Sierra Nevada Network (SIEN)

The National Park Service Sierra Nevada Network parks have chosen to monitor landscape changes over time using remote sensing data and technology. Our goal was to use existing tested analytical techniques to develop a system of protocols to address the goals of landscape monitoring. The objectives of the monitoring were to detect and map changes in vegetation patterns, vegetation condition, snow cover, fire events, and vegetation phenology. Landscape metrics were derived to analyze the direction and type of landscape change observed. The protocols detailed all the steps required to take raw remotely sensed data and pre-process it, analyze it, and produce data that indicated where the landscape had changed in some respect. When necessary, the protocols detailed the field validation work that is to be done. Pilot studies were used to test and validate change detection causation. The final protocols contained an estimate of the time and costs associated with applying each protocol.


Southwest Alaska Network (SWAN)

Because of their large size and wilderness character, the parks of the Southwest Alaska Network (SWAN) of the USDI National Park Service intended to incorporate remote sensing technology in protocols for long-term monitoring. Goals included detecting the effects and spatial patterns of avalanches and landslides, insect and disease mortality, fire, volcanic eruption, snow and ice change, and various successional processes. We adapted an existing monitoring method, developed for the National Parks of the NCCN (see below), based on Landsat Thematic Mapper and Enhanced Thematic Mapper Plus (TM/ETM+) data. Once methods were adapted and validated (using historical reference data, direct interpretation of satellite imagery, and current-era overflight observation), we developed a protocol specific to the goals and needs of the SWAN monitoring program.


Northern and Southern Colorado Plateau Networks (NCPN & SCPN)

Park units of the Northern and Southern Colorado Plateau Inventory and Monitoring Networks (NCPN and SCPN, respectively) of the USDI National Park Service identified a need for long-term monitoring of landscape patterns and land use change.

The Colorado Plateau (CP) networks selected land use/land cover, landscape vegetation pattern/landscape structure, land or vegetation condition, and disturbance patterns as core vital signs to monitor. The goal of our work was to use existing literature and focused pilot studies to investigate whether remote sensing technologies could be used to develop maps of these indicators both at a single date and over time, and to subsequently develop protocols to be transferred to the NPS for this map development.
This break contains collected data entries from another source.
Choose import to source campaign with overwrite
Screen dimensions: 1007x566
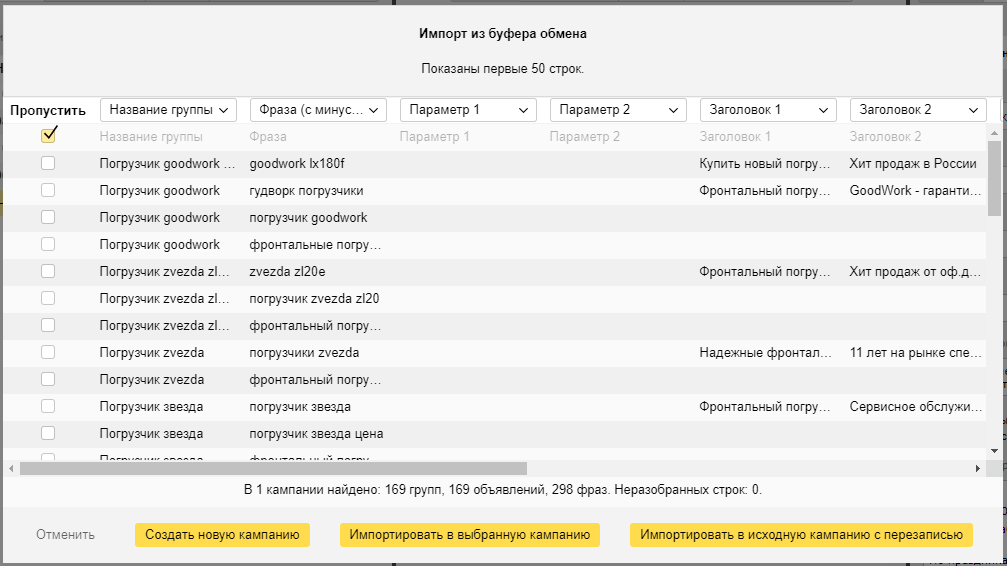pyautogui.click(x=801, y=535)
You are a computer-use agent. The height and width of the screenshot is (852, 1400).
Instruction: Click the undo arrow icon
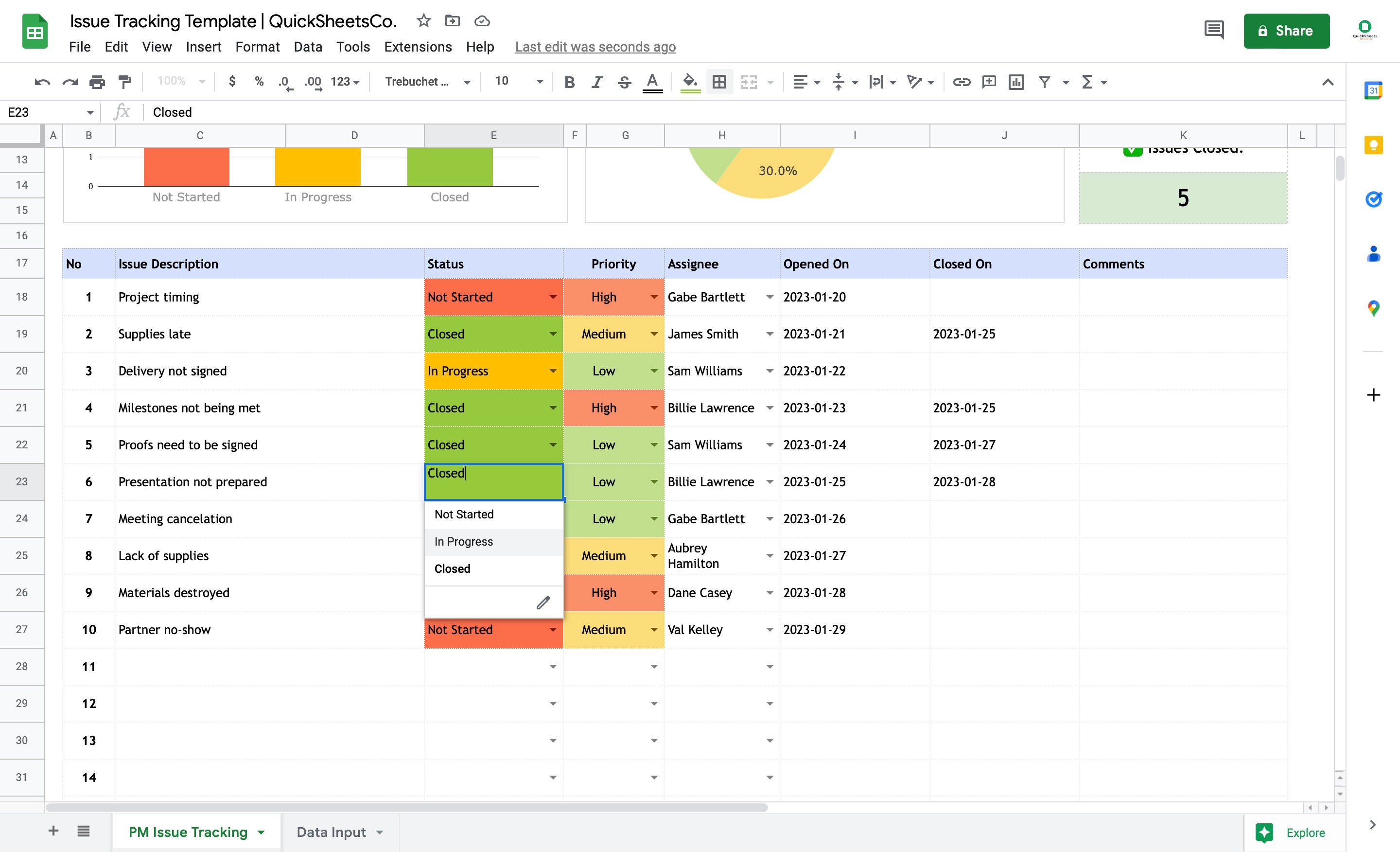coord(42,82)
North Coast and Cascades Network (NCCN)

Under this Interagency Agreement between the USDA Forest Service and the USDI USGS, we developed protocols to use Landsat imagery for long-term ecological monitoring in the National Parks in the NCCN (primarily in the state of Washington). In contrast to traditional change detection projects, this project required that a broad suite of unrelated changes be monitored simultaneously. We explored several different preprocessing methods, change detection techniques, and validation approaches in developing protocols that were then taken over by Park staff for long-term, in-house monitoring.